Александр Шуваев - Гном. Трилогия
- Одна поправка, - угрюмо проговорил Черняховский, - те, кого ты назвал "первым десятком", тоже заплатят. Только не деньгами. Если не закончить дело абортом прямо сейчас, мы попадем под такое давление со всех сторон, под такое давление...
- Боюсь, заканчивать поздно. Хотя бы потому что закрыть Америку еще труднее, чем открыть. Эта китайская сволочь на прощание сказала мне, что если мы не захотим заниматься этим делом, его сделают и без нас... Кстати, он вообще, - кто? Откуда взялся? Другой бы "спасибо" сказал, а он нам прочитал целую мораль.
- О, по части морали он редкий специалист, не грех поучиться. Странно, как вы умудрились не столкнуться еще десять лет тому назад. В молодости торговал опиумом в Гонконге, не на первых ролях, но все-таки. Не брезговал живым товаром.
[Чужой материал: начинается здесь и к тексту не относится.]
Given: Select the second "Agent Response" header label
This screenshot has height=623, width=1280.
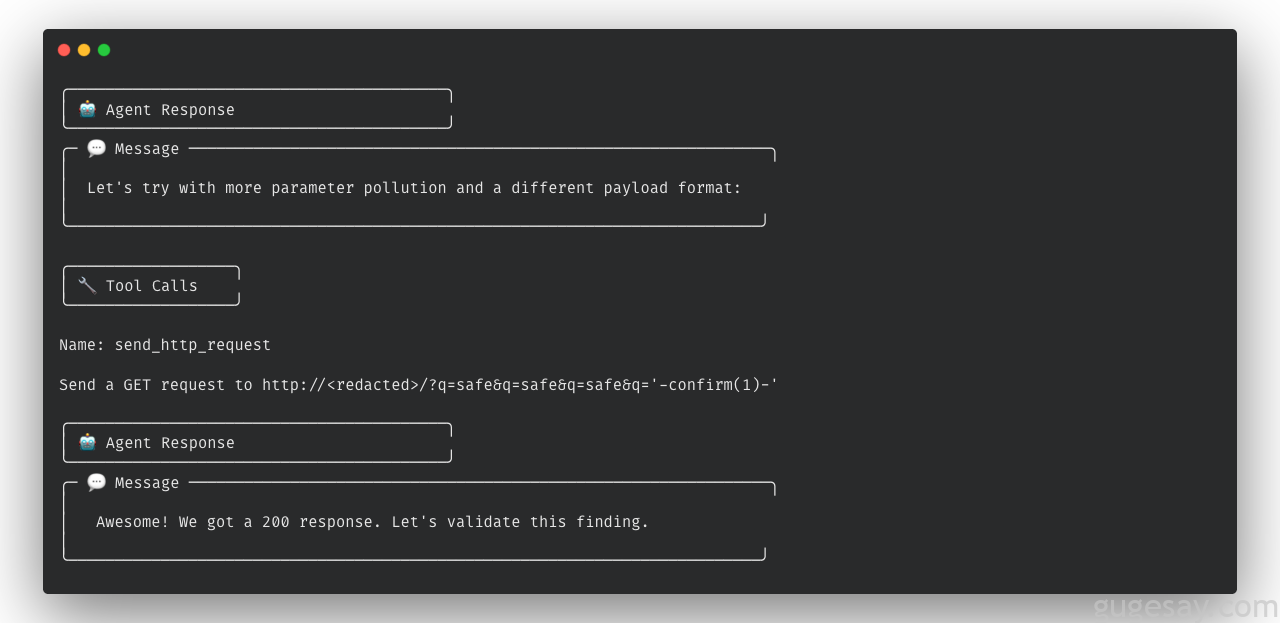Looking at the screenshot, I should [x=170, y=443].
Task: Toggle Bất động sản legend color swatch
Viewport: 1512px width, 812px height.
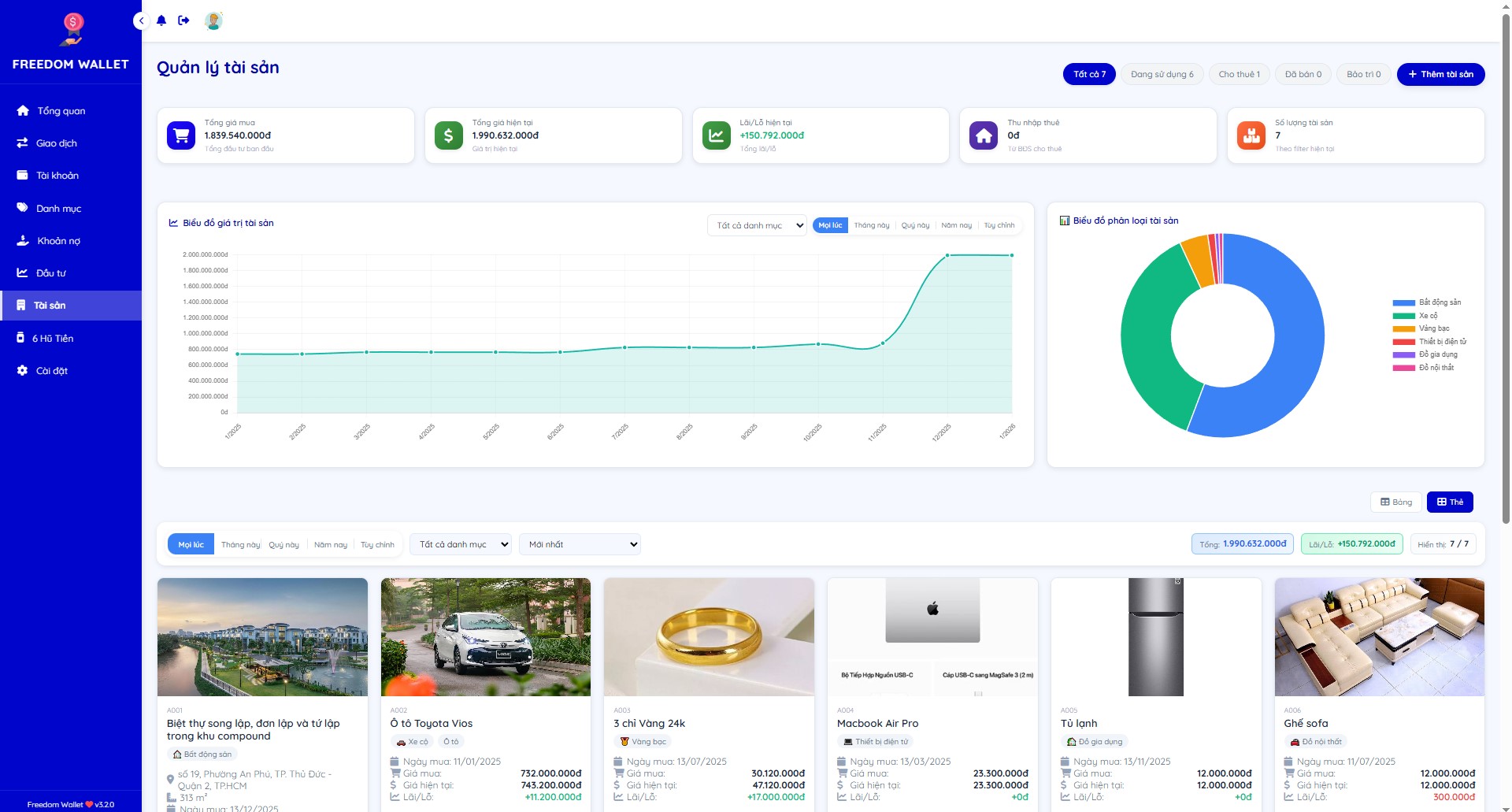Action: [1403, 302]

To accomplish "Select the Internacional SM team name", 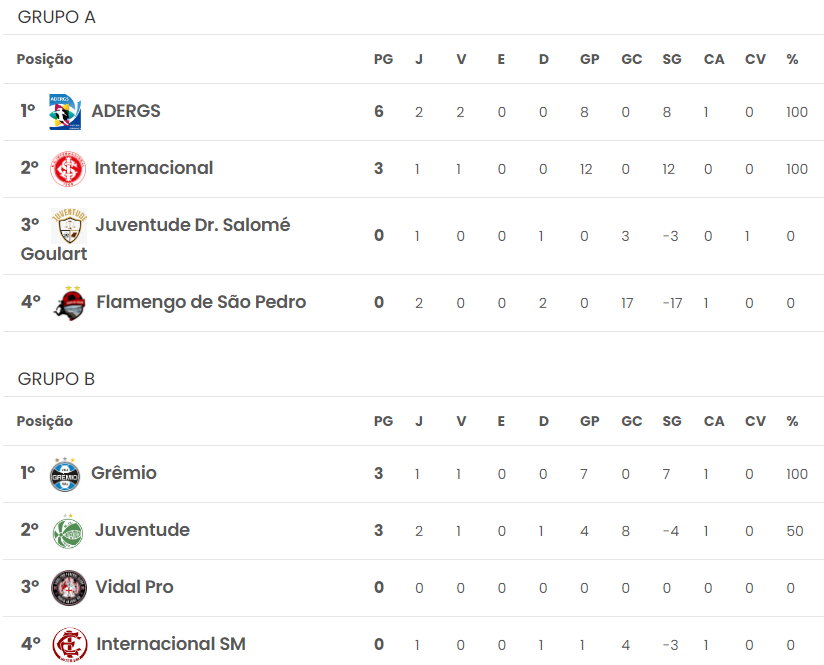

Потихоньку разбогател, поэтому был, в основном, за Гоминьдан... По слухам, даже вешал коммунистов в Нанкине, но японцев, надо отдать ему должное, не одобрил и дел с ними не имел. Всерьез приподнялся после сорок третьего, особенно с началом строительства Магистрали. Можно сказать, круг его жизни замкнулся: он снова торговал живым товаром, но уже в других масштабах. Продавал соотечественников - нам, на стройку, причем, что интересно, брал не только с нас, но и с них. Они ему, кстати, по сю пору до смерти благодарны и почитают, как отца родного... Постепенно приобрел такие связи и влияние, что в СРК стал чем-то вроде министра внутренних дел с не слишком определенными, но широкими обязанностями и полномочиями. Следит за тем, чтобы дела - шли, и этому не мешала никакая идеология. Хотя. При всем цинизме, вовсе идеологии не лишен: крайний шовинист. Так что очень, очень высокоморальный товарищ. Они с Дэном - большие приятели. А! Забыл самое главное: когда приключилось покушение на Чжу, спасение Председателя и разгром заговора чуть ли не личная его заслуга. Мао оказался засвеченным по полной форме, так, что едва усидел...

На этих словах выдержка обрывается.